Which rows contain the string "coordinates"? Return each of those lines in full, treating uppercase and lowercase as different.

#### Records:
○ ○ ○ ○ ○
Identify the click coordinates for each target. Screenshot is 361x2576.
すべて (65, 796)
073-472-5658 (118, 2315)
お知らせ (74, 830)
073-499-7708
○ ○ ○ ○ ○
#### Full answer:
Identify the click coordinates for each target. Screenshot is 361x2576.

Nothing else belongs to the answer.